▸ **PROBLEM DESCRIPTION**
Show every line from the data below that includes "agent".

(Stored data entries)
+++

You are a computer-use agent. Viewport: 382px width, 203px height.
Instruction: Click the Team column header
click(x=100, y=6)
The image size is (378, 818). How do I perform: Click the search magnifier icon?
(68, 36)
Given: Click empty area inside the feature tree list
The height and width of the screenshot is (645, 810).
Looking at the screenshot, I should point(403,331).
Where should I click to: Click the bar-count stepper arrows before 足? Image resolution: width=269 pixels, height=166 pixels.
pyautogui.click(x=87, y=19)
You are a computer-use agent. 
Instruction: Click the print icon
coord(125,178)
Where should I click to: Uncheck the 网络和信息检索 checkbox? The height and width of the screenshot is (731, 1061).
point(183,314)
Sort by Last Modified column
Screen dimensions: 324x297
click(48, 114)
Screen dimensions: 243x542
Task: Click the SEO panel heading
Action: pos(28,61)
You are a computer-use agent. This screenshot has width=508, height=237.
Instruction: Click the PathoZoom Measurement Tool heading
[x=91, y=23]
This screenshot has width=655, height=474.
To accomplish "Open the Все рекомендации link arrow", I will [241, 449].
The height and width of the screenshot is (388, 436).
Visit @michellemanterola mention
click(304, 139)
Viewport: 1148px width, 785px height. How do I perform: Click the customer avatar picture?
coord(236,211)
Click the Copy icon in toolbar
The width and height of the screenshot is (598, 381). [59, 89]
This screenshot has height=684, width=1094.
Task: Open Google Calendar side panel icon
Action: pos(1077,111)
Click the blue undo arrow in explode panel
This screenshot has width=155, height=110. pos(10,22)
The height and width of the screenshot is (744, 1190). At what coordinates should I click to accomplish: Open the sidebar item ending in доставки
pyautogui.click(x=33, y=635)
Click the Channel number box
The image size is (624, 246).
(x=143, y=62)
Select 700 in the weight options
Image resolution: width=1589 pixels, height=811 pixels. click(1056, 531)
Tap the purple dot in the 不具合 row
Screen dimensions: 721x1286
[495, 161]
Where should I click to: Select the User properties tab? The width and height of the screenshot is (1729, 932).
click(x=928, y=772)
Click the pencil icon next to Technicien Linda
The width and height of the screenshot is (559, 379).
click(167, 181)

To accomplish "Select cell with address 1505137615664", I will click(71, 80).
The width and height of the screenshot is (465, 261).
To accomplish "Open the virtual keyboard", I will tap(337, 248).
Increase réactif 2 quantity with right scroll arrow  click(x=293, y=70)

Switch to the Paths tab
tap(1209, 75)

+++

▸ **WRITTEN SOLUTION**
You are a computer-use agent. Viewport: 382px width, 203px height.
You are a computer-use agent. 
You are a computer-use agent. This screenshot has width=508, height=237.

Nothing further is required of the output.